I’ve never felt so at home in a strange new place like I have at the DVATailgate. A little cash, some Jackson Hole, Wyoming whiskey for Zach, and an attitude of loving people are all that I’ve ever had to bring to the occasion, and I’ve left with countless memories and friendships forged that transcend football rivalries. Every time I go back I feel I’m at a family reunion that has grown in its members by droves since my last visit.
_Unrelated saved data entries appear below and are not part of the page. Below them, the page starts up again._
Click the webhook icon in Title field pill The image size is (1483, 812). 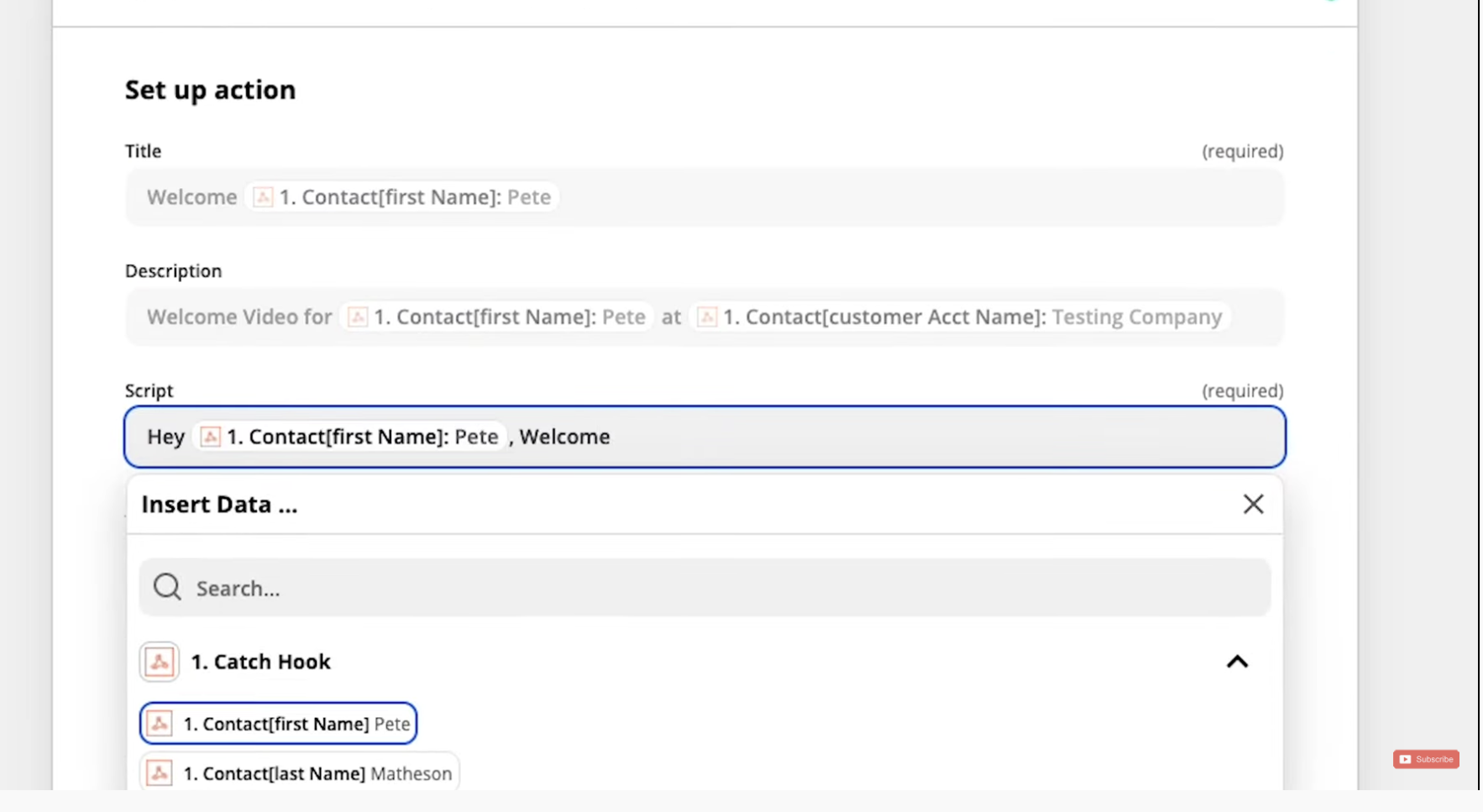pyautogui.click(x=263, y=197)
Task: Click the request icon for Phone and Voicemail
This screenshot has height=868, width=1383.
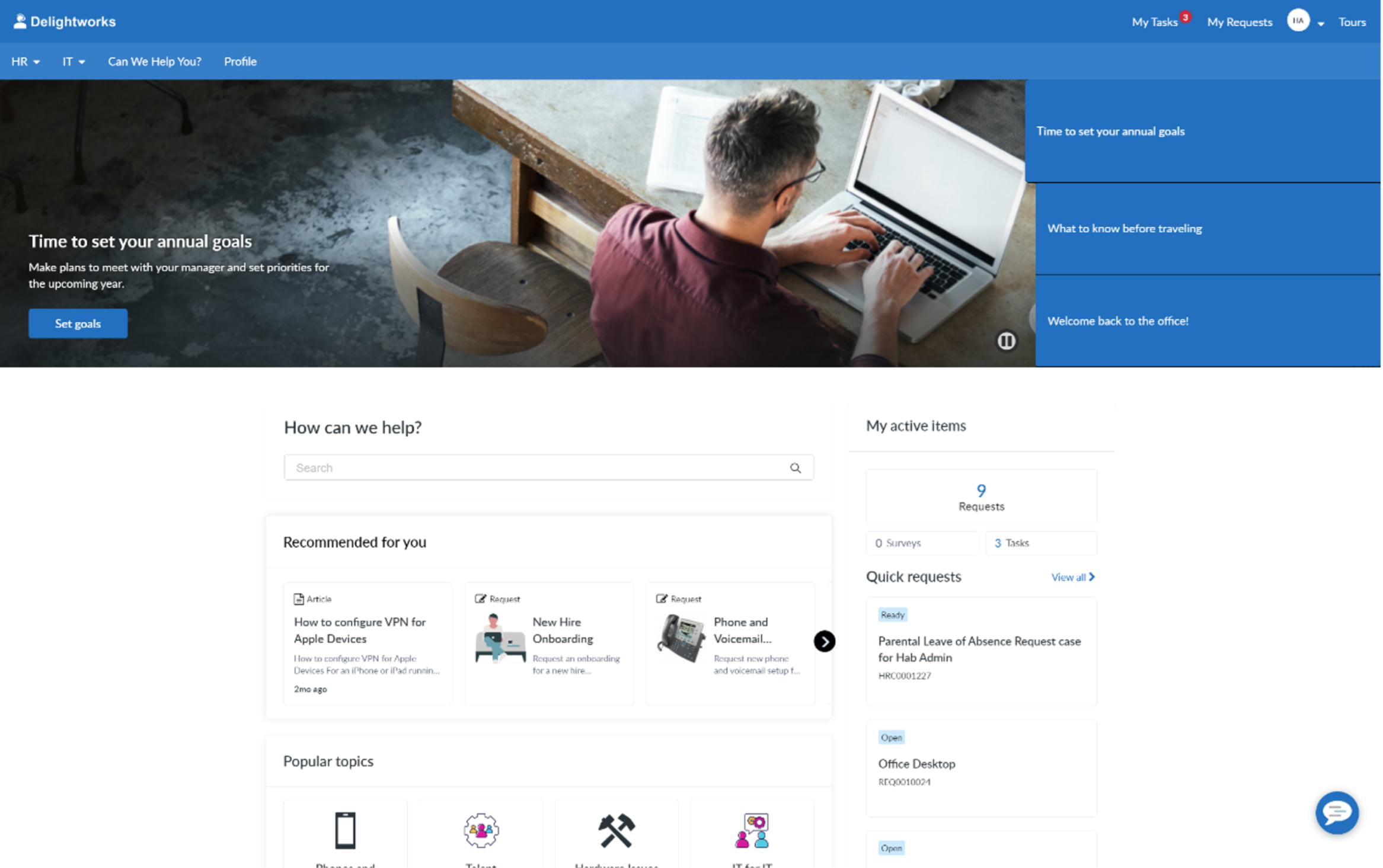Action: (662, 598)
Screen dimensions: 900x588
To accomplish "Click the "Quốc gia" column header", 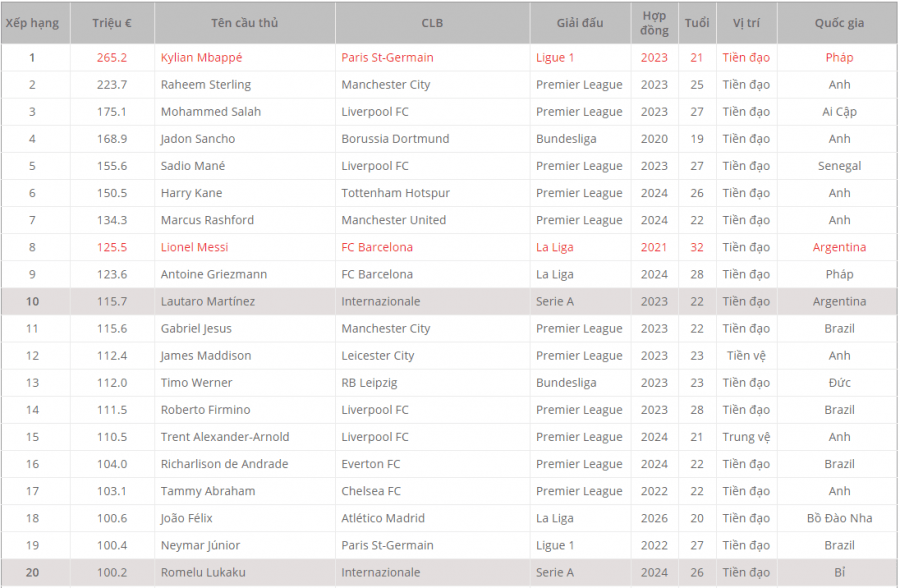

The 2018 Alabama game didn’t end the way anyone wanted it to, but my reason for being there was an important one. My father-in-law, Dave Lumsden, grew up in Cincinnati and the only game he’d catch on the radio on Saturday nights was out of Baton Rouge. My wife Jessica is a James Madison grad, and in her time there Dave would host what was the epicenter of tailgating in Harrisonburg, VA. Dave had always wanted to attend a game on a Saturday night in Tiger Stadium. While the game was painful (Devin White got screwed and I’ll hear no argument otherwise), Dave’s biggest takeaway was that he felt like he was finally at home at a tailgate. He finally got repayment for all of those morning FCS kickoffs where he would do a breakfast tailgate with his homemade Bloody Mary mix. He finally got to receive a gift that he had been giving to folks for years. It was an unforgettable experience for him. Jess and I were the ones who left fulfilled, knowing we had been a small part of the DVATailgating crew helping fulfill a man’s lifelong dream. And that made it all worth it.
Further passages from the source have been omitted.